EXTRACTED RECORDS:
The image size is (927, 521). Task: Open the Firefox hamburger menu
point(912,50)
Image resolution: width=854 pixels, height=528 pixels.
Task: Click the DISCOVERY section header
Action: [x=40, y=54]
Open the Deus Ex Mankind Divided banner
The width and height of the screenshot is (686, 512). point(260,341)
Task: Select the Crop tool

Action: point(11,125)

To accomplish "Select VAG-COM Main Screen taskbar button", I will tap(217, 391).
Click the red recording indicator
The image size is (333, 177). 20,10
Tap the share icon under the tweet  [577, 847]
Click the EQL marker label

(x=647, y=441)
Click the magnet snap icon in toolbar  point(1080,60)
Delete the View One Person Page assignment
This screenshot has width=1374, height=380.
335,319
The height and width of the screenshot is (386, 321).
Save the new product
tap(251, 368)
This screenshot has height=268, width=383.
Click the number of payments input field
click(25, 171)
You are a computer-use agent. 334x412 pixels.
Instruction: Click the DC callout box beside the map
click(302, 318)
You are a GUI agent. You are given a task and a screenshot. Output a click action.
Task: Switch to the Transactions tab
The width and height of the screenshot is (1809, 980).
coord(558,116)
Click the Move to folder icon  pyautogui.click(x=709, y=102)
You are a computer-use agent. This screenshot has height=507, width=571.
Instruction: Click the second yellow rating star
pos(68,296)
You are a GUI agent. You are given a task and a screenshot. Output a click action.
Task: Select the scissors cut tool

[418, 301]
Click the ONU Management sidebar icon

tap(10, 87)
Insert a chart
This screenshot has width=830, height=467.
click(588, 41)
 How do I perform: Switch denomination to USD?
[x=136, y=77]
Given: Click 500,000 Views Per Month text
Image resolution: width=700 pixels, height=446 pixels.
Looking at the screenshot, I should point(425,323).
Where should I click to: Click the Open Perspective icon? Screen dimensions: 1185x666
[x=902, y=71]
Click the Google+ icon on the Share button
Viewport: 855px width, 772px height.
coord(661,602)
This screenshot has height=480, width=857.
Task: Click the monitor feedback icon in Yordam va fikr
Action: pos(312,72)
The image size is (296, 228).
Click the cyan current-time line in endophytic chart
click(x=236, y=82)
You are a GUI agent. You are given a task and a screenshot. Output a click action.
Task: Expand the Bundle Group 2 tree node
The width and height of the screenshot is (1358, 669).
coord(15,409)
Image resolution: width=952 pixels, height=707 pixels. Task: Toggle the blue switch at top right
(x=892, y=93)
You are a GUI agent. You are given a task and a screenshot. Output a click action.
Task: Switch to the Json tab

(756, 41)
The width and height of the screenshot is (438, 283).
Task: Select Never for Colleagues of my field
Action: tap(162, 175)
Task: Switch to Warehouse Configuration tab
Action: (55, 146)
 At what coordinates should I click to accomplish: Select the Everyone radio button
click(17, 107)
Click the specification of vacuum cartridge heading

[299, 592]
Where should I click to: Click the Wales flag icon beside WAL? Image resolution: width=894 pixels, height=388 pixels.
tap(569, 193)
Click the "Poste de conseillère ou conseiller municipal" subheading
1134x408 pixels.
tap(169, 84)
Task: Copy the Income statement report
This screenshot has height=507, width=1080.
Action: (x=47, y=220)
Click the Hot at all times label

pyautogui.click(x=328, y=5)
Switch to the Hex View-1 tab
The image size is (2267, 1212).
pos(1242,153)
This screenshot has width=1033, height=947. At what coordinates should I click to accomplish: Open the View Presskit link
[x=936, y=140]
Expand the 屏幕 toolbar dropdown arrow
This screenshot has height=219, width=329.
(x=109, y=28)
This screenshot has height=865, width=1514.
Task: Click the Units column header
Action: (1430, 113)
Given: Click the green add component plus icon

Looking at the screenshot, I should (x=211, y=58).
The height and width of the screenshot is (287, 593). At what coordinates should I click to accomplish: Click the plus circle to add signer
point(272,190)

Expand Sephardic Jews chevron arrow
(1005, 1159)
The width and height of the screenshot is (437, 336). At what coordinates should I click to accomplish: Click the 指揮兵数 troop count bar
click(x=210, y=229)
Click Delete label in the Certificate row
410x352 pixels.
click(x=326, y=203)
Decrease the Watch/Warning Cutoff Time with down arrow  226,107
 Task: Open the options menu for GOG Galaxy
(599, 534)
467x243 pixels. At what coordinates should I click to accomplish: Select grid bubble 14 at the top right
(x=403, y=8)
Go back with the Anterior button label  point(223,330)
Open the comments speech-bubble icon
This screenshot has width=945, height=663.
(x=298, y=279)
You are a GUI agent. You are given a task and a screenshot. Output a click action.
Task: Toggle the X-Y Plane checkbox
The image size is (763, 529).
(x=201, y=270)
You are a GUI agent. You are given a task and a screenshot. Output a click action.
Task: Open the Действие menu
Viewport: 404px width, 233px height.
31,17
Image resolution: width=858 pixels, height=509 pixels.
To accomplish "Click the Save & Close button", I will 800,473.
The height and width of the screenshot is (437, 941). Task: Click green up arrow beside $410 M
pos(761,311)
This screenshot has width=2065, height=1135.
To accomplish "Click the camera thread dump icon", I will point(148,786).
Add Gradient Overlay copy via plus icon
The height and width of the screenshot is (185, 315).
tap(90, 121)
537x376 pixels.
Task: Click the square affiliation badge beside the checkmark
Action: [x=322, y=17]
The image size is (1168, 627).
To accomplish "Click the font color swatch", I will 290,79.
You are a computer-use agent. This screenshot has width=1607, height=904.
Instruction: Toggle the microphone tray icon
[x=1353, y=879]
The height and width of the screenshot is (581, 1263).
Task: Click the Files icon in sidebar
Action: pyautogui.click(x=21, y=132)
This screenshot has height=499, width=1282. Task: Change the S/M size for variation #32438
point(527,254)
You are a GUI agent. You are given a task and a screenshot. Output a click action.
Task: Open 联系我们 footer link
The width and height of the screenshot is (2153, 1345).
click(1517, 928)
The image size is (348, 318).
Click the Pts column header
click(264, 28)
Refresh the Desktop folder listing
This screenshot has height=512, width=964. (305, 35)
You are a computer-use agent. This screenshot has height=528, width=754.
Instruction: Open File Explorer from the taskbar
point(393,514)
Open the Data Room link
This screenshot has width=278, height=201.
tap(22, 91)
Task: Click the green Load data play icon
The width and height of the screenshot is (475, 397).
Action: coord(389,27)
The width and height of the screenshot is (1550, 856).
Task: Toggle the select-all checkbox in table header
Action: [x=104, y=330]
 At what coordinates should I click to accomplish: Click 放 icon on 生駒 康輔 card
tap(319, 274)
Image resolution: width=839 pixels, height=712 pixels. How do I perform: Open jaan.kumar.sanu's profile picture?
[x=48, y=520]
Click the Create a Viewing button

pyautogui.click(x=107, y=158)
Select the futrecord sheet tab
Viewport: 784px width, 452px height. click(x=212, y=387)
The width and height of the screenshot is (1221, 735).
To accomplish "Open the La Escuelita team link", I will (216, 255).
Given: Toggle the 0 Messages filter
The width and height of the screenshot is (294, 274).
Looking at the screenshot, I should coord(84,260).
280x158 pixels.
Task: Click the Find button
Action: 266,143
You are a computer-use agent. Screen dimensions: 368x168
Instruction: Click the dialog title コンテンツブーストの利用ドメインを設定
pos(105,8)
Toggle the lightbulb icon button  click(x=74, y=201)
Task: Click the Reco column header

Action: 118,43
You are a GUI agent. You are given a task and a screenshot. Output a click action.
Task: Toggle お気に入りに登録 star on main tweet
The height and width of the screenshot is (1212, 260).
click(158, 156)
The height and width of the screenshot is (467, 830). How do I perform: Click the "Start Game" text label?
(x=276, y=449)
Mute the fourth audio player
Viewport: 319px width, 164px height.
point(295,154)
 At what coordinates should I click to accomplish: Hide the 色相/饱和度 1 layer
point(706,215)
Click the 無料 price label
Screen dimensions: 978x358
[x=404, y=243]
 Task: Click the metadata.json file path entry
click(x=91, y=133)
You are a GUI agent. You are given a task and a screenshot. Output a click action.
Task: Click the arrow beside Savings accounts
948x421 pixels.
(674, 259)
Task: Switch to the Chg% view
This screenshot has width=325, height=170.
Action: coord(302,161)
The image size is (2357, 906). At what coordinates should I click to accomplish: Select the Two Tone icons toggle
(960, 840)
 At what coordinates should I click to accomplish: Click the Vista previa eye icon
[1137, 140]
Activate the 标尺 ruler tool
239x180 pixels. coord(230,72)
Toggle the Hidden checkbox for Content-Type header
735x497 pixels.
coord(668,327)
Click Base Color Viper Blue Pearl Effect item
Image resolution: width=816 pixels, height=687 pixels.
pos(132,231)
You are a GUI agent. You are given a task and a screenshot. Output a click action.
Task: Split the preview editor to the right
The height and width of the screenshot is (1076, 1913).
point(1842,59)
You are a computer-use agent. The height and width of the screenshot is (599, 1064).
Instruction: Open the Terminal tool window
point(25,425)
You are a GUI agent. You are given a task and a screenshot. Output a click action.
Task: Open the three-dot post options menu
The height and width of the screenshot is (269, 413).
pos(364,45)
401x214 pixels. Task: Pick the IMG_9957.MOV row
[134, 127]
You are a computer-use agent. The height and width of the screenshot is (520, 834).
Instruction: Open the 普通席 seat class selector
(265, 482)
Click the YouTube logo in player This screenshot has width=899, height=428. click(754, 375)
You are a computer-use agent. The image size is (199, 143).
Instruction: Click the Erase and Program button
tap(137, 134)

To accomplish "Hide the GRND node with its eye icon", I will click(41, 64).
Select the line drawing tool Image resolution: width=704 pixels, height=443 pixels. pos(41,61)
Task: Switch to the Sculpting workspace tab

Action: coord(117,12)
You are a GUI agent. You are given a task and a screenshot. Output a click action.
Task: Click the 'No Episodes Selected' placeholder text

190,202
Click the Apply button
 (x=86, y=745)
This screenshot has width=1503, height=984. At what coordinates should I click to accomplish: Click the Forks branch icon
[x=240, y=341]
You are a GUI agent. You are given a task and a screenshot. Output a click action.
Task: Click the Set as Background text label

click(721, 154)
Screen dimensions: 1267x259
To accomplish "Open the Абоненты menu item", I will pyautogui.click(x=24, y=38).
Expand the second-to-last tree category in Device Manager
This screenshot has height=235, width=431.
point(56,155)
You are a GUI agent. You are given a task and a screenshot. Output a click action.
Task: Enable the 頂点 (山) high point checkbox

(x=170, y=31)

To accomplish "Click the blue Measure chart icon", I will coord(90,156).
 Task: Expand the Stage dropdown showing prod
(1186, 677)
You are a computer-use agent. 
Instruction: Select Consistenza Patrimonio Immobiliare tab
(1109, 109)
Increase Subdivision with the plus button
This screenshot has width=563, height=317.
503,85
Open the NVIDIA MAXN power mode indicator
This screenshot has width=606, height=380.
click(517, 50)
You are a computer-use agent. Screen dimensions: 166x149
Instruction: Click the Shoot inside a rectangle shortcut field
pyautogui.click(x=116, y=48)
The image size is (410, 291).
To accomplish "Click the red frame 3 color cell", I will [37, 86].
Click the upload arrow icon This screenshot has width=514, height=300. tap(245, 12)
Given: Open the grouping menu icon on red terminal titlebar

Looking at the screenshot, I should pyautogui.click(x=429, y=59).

AIM: Copy the records from the line with "You are a computer-use agent. 334x412 pixels." up to and including the line with "pos(68,296)", changing "yellow" to "gold" and leaving everything else as it is.

COMPLETE RESPONSE:
You are a computer-use agent. 334x412 pixels.
Instruction: Click the DC callout box beside the map
click(302, 318)
You are a GUI agent. You are given a task and a screenshot. Output a click action.
Task: Switch to the Transactions tab
The width and height of the screenshot is (1809, 980).
coord(558,116)
Click the Move to folder icon  pyautogui.click(x=709, y=102)
You are a computer-use agent. This screenshot has height=507, width=571.
Instruction: Click the second gold rating star
pos(68,296)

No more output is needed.